Try it
An exact repetition of the data below, without images, is the expected answer.

*** Provided entries ***

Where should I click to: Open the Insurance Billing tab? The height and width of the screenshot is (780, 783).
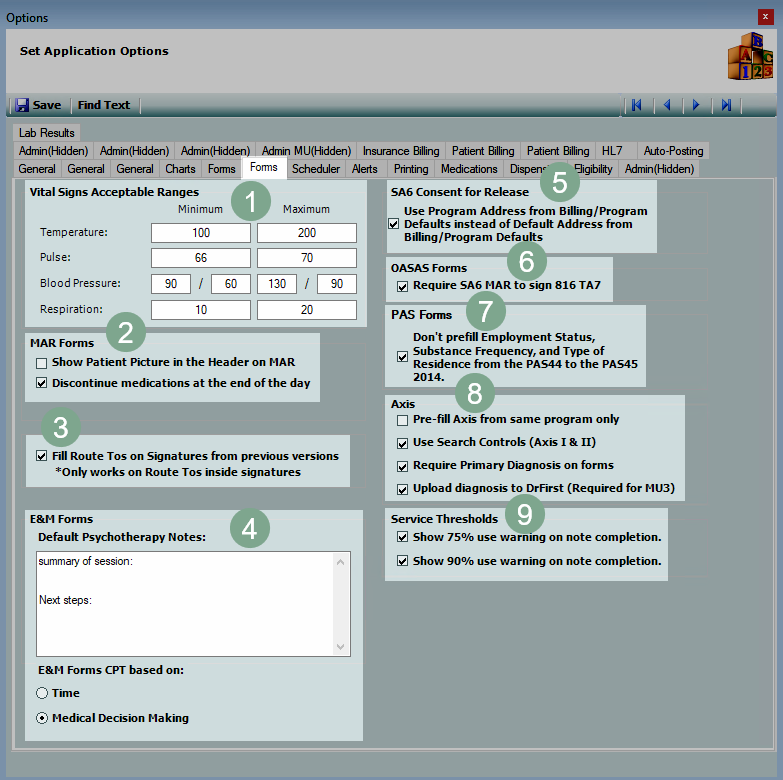(x=400, y=151)
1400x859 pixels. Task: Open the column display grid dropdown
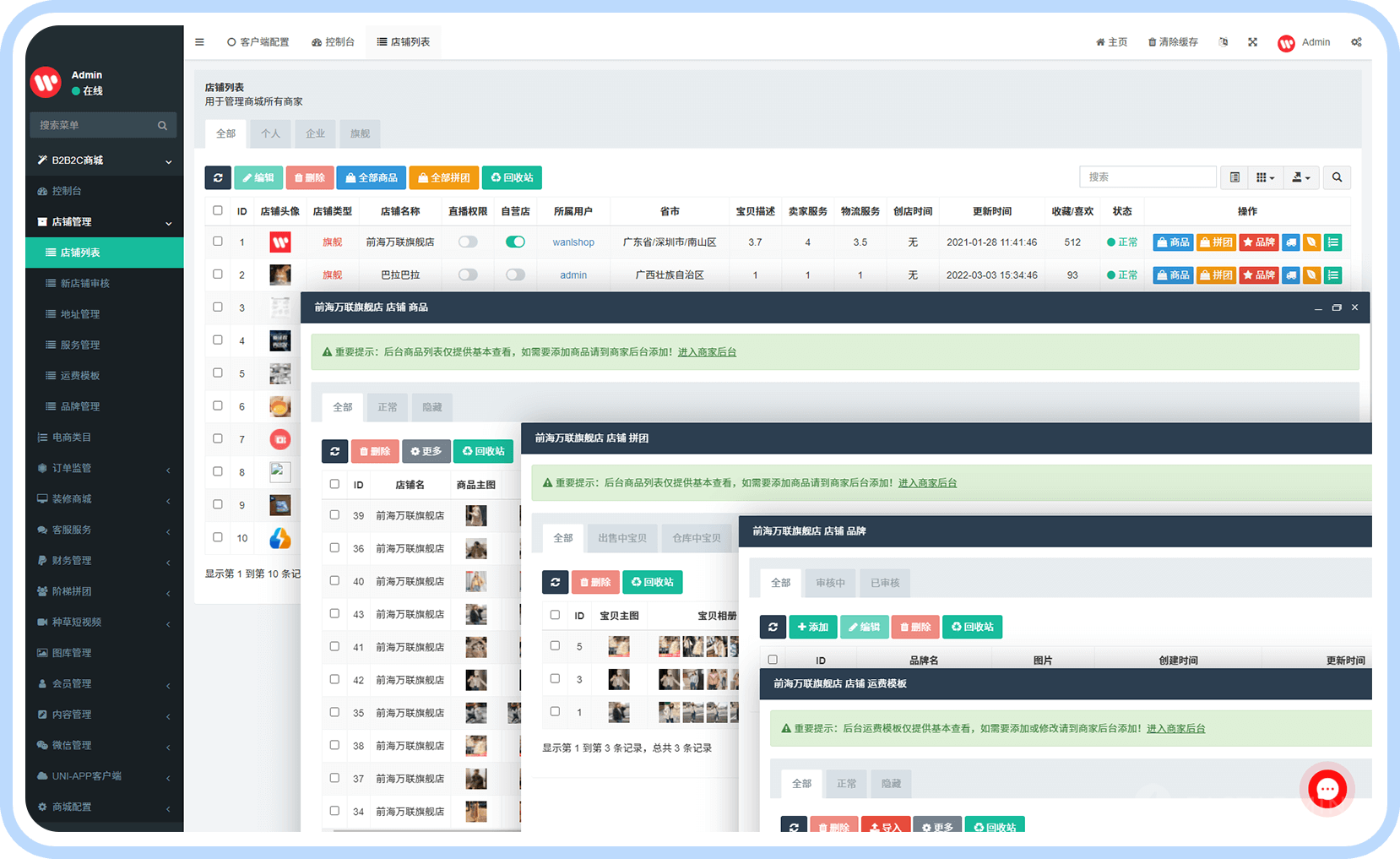(x=1264, y=177)
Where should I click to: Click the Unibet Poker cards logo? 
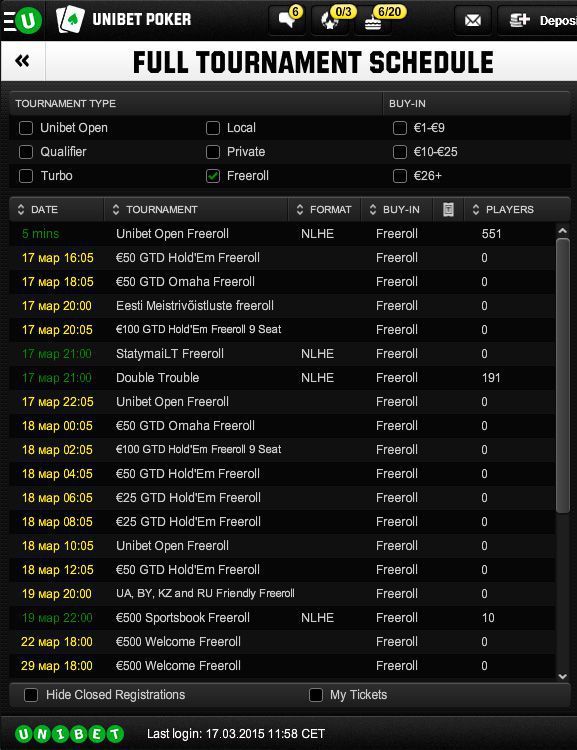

*** End of Provided entries ***

Reply to the exercise
Where should I click to: Open the Insurance Billing tab? The height and width of the screenshot is (780, 783).
(x=400, y=151)
1400x859 pixels. Task: Open the column display grid dropdown
(x=1264, y=177)
Where should I click to: Click the Unibet Poker cards logo? 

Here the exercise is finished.